## [EXERCISE DESCRIPTION]
For the records that follow, give the number of lines containing the word "computer", with no added text.

Collected data:
#####

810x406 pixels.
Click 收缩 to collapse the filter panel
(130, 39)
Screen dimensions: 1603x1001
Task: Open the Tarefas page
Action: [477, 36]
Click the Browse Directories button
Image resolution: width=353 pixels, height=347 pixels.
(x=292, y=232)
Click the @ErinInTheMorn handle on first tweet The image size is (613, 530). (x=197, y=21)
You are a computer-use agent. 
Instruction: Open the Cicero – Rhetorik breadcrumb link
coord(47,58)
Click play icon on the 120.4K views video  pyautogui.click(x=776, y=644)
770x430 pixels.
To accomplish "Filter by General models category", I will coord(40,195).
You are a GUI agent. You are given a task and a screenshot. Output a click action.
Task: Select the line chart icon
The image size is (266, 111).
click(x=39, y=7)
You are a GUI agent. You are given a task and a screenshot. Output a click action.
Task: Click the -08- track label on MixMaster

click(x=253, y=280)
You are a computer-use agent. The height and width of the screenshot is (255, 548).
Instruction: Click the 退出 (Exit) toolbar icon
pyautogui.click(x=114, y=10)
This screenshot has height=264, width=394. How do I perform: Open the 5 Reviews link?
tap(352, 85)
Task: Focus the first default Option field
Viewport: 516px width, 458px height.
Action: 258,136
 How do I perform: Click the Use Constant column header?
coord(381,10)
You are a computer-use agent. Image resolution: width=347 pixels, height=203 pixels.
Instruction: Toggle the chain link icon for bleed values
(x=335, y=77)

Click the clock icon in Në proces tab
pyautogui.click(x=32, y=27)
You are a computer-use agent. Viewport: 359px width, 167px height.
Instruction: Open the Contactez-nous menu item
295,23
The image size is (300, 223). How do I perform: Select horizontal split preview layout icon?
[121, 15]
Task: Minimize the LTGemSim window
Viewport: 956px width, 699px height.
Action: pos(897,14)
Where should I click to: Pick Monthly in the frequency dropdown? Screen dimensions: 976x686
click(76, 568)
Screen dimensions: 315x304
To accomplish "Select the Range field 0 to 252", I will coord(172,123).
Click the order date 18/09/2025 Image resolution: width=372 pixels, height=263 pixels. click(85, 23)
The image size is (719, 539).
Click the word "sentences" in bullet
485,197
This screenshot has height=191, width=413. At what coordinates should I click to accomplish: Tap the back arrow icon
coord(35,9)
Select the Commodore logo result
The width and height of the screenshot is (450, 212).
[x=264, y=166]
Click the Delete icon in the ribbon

#####

## [REPLY]
4